One must not take this verse as a proof-text for Divine Determinism. This is ANE imagery/theology (see G. B. Caird, The Language and Imagery of the Bible). Two books that have really helped me in this area of how to interpret events in my life are

  1. Hannah Smith's The Christian's Secret of a Happy Life
  2. John W. Wenham The Goodness of God

NASB (UPDATED) TEXT: 25:39-42
39When David heard that Nabal was dead, he said, "Blessed be the Lord, who has pleaded the cause of my reproach from the hand of Nabal and has kept back His servant from evil. The Lord has also returned the evildoing of Nabal on his own head." Then David sent a proposal to Abigail, to take her as his wife. 40When the servants of David came to Abigail at Carmel, they spoke to her, saying, "David has sent us to you to take you as his wife." 41She arose and bowed with her face to the ground and said, "Behold, your maidservant is a maid to wash the feet of my lord's servants." 42Then Abigail quickly arose, and rode on a donkey, with her five maidens who attended her; and she followed the messengers of David and became his wife.

25:39-44 David, as the future king, had many wives. Three are listed here.

  1. Michal, Saul's youngest daughter, v. 44 (but Saul took her and gave her to another man, cf. 2 Sam. 3:13-16)
  2. Abigail, Nabal's widow
  3. Ahinoam of Jerzreel (cf. 2 Sam. 3:1; 1 Chr. 3:1)

Wives were for both descendants and political alliances. By the time of 1 Chronicles 3, David had six wives and more later (cf. 2 Sam. 5:12-13).

25:41 "your maidservant is a maid to wash the feet of my lord's servants" Abigail is a humble person (cf. vv. 23-25). This act was the job of household servants, not the wife. One wonders how much good advice this lady shared with David throughout her life.

NASB (UPDATED) TEXT: 25:43
43David had also taken Ahinoam of Jezreel, and they both became his wives.

NASB (UPDATED) TEXT: 25:44
44Now Saul had given Michal his daughter, David's wife, to Palti the son of Laish, who was from Gallim.

DISCUSSION QUESTIONS

This is a study guide commentary which means that you are responsible for your own interpretation of the Bible.
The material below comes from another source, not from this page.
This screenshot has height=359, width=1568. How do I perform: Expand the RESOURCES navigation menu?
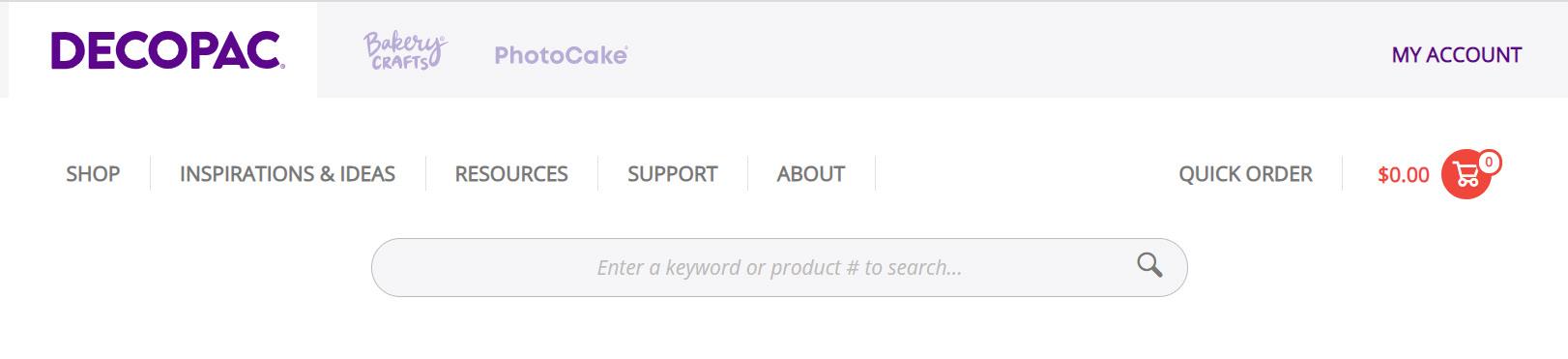click(x=511, y=174)
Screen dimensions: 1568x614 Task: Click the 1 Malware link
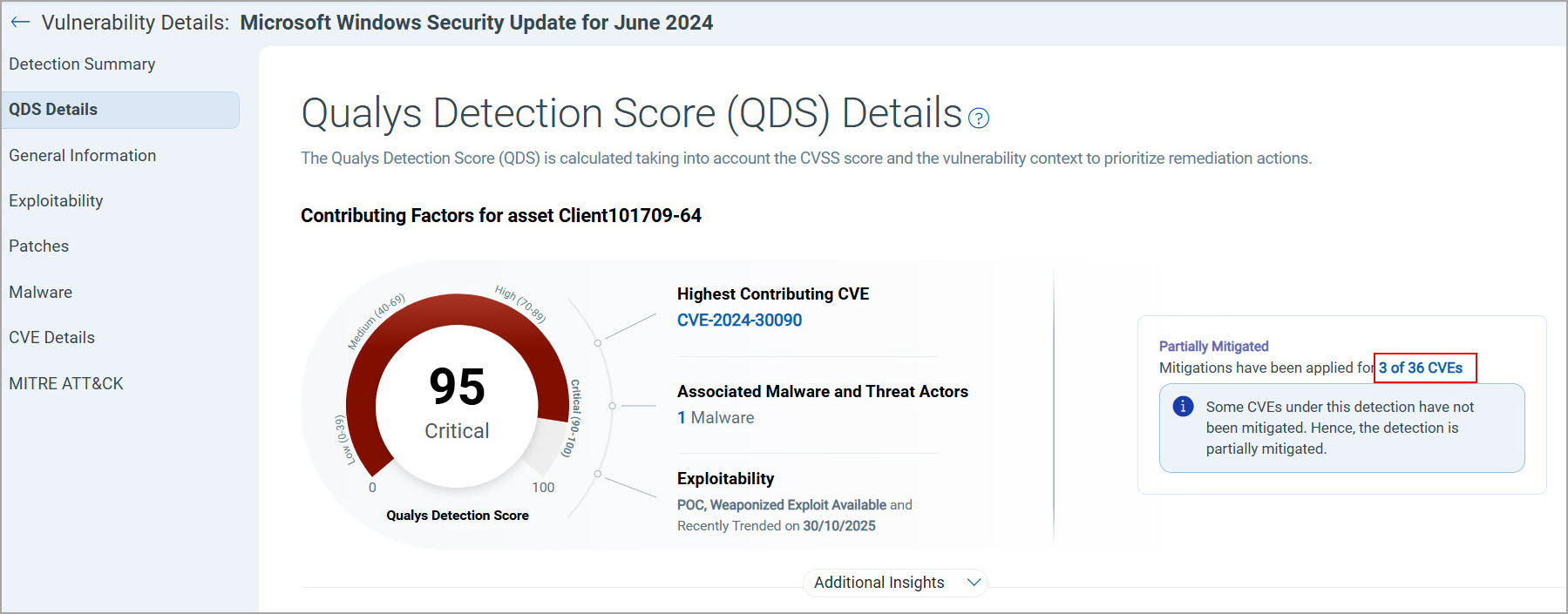716,418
Each of us must walk in the light we have. You, the Bible, and the Holy Spirit are priority in interpretation. You must not relinquish this to a commentator.

These discussion questions are provided to help you think through the major issues of this section of the book. They are meant to be thought-provoking, not definitive.

  1. Why do some translations change "Paran" to "Maon"?
  2. What does "Calebite" mean? (v. 3)
  3. How is Nabal characterized in this chapter?
  4. How did Abigail save the household of Nabal?
  5. What reasons did she give for David not to fulfill his vow?
  6. List the reasons David praises her. (v. 32)
  7. What does "the Lord struck Nabal, and he died" mean? (v. 38)
  8. Why did Saul give his daughter, David's wife, to another man?